Your body has sacks of fluid located in strategic places to allow your tendons to glide effortlessly over your bones. If you did not have a bursa, your joints would be painful with every movement. However, sometimes this sack of fluid becomes inflamed from either an injury (such as a direct blow to the knee), overuse (such as kneeling to scrub floors) or infection. When the bursa becomes inflamed, doctors add the ending “itis” meaning inflammation. Thus, your bursa becomes bursitis. Usually bursitis produces a very specifically located swelling on your knee.
Our joints move by the power of your muscles. The muscles attach to your joints through tissues called tendons. The tendons transfer the force from your muscle across the joint and cause it to move. Sometimes this tendon becomes inflamed because it was injured (such as a direct blow to the thigh) or overused (such as biking up hills). When the tendon is inflamed, doctors add the ending “itis” and thus, we call this tendonitis. Chronic cases are called tendonosis indicating chronic inflammation. In some cases, the tendon actually tears in half and this is called a tendon rupture. If you can not straighten your knee because of pain over your tendons, seek medical treatment immediately. Tendonitis pain is usually described as an ache that can be sharp with exiting from a chair or with squatting. The pain is usually improved with rest. Usually the patellar tendon in the front of your knee is most involved. This is called “patellar tendonitis” or “jumper’s knee”. Sometimes the pain can be so bad that even the weight of your bedsheets on your knee can irritate the pain. Identifying the causes of the pain and inflammation and directing functional treatment have very good outcomes for this condition.

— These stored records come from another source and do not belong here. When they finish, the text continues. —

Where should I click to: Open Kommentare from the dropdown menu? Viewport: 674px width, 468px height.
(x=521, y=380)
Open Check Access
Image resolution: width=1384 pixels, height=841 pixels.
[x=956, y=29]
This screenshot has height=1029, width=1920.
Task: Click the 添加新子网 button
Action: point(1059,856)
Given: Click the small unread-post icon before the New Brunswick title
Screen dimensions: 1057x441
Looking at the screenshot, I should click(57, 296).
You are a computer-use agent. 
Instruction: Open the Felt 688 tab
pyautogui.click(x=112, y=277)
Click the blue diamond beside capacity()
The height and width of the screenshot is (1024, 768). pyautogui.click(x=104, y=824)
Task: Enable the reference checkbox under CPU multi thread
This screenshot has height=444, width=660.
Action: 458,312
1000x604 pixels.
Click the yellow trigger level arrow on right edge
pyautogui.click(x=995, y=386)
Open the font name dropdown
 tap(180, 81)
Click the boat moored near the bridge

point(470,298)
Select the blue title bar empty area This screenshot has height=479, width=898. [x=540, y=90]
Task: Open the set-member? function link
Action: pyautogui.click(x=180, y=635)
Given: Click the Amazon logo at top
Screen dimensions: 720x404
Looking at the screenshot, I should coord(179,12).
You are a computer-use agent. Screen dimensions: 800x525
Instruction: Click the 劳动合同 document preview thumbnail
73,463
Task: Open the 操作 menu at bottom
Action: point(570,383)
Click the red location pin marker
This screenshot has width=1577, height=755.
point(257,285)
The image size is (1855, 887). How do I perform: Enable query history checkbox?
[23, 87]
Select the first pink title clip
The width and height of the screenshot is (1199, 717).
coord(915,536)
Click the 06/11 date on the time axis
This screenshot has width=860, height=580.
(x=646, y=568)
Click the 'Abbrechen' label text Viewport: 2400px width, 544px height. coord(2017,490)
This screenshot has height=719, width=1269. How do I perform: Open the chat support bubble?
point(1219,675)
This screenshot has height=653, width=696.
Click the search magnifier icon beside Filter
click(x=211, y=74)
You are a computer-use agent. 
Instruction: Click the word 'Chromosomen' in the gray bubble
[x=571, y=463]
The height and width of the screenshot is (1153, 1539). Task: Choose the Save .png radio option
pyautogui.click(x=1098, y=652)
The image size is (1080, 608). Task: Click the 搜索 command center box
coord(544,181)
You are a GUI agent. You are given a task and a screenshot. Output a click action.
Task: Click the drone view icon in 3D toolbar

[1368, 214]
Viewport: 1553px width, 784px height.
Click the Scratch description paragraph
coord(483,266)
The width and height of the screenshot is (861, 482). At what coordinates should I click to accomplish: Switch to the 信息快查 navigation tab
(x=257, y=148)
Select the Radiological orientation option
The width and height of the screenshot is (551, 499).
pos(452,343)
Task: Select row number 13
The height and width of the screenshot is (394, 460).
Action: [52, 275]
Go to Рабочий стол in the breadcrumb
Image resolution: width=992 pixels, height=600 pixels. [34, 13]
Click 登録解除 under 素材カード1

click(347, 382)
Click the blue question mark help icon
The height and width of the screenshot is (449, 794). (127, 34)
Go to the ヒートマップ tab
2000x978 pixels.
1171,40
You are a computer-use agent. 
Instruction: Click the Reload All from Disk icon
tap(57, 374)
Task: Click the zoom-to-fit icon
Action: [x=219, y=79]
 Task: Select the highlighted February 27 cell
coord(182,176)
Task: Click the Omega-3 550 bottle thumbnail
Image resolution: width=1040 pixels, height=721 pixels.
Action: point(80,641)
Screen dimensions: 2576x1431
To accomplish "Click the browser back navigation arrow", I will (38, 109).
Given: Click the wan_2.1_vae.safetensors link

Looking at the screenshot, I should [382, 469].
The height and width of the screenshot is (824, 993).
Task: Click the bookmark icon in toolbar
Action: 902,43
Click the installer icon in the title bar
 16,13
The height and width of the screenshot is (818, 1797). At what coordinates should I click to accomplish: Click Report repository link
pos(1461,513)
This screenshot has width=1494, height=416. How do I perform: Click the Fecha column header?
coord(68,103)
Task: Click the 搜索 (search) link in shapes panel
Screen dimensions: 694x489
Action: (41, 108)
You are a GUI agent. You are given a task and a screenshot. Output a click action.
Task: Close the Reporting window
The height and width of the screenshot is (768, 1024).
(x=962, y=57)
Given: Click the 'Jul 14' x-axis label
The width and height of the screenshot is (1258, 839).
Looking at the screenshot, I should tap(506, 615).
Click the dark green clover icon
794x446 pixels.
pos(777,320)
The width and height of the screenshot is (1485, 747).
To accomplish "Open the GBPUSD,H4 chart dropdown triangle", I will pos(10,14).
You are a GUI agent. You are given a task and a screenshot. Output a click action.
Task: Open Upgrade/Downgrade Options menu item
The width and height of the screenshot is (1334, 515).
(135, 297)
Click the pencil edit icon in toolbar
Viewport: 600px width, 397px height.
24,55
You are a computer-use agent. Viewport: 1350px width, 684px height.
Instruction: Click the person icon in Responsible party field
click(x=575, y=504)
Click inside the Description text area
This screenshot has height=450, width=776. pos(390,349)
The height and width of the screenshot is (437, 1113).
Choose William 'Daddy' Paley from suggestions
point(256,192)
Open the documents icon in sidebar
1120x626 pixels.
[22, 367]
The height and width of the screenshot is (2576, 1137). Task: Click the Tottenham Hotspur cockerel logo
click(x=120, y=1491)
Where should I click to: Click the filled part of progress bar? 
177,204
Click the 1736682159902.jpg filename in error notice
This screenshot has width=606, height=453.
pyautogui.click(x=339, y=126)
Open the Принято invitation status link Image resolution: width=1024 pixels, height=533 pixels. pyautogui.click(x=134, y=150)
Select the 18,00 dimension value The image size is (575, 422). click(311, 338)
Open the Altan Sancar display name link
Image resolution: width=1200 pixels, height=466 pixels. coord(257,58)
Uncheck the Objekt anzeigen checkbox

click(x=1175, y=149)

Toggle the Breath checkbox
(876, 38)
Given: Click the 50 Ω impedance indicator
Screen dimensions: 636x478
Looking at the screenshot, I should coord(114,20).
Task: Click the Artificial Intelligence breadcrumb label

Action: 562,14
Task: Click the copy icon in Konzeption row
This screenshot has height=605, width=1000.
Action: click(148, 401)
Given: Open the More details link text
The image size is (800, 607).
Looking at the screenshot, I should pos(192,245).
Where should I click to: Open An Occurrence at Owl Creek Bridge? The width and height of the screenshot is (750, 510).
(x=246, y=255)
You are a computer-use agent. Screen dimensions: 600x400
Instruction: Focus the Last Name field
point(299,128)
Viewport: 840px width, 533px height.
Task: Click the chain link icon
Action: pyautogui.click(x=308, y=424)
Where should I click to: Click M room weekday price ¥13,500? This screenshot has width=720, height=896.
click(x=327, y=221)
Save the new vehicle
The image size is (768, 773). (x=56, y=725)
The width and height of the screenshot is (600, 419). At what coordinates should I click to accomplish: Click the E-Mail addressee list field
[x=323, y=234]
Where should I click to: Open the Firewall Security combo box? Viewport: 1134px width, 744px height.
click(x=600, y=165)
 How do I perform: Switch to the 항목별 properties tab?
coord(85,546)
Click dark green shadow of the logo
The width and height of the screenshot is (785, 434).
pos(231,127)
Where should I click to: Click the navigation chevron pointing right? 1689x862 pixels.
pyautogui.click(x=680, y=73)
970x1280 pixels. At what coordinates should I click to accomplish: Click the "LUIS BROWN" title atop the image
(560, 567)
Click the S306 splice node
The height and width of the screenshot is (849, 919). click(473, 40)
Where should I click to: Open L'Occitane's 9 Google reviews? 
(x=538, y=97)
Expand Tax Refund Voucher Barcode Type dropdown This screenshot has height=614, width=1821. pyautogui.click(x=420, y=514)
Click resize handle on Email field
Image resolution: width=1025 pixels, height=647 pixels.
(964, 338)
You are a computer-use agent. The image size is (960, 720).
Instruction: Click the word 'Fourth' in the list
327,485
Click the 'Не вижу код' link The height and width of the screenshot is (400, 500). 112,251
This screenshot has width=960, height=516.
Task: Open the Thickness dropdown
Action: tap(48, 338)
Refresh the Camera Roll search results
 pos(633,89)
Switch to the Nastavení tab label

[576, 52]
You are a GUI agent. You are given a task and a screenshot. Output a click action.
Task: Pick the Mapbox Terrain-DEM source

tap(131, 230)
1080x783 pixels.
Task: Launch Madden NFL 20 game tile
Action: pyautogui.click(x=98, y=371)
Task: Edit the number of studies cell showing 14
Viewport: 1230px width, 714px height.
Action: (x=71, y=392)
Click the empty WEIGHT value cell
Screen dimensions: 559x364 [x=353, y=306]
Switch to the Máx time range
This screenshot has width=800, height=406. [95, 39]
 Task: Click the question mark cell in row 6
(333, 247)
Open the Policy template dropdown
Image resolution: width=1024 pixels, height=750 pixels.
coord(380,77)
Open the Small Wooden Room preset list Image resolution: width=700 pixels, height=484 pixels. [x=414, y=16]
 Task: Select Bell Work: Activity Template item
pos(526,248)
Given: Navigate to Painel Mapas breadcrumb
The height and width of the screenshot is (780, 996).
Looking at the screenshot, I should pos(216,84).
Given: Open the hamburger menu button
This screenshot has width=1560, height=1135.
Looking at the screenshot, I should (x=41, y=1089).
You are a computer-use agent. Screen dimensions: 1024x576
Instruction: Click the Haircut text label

This disease is also known as softening of the cartilage of your knee cap or “anterior knee pain”. This is a big medical word for a condition where the shiny cartilage surface of your patella (knee cap) is softened due to many factors including abnormal pressure across the joint surface or hormonal changes in your body.
This pain is usually located over the front of your knee and is described as a deep aching pain. It is sometimes associated with swelling and is usually worse when your knee is bent for long periods of time such sitting in a car or bus. The pain is also worse with such activities as running, biking, squatting, kneeling or stair climbing (either up or down stairs).It is sometimes associated with mild or moderate swelling of the knee and some people report a grinding feeling in their kneecap. It is more common in younger females especially after a growth spurt where the knee must carry more weight.
Many times this problem can be due to muscular imbalance of the quadriceps muscle whereby the outer quadriceps is stronger than the inner quadriceps muscle and causes the knee cap to track up the thigh incorrectly. This cause irritation and inflammation on the undersurface of the knee cap and ultimately cartilage degeneration. It is usually pretty simple to diagnose the problem, but the key is to look at the feet first!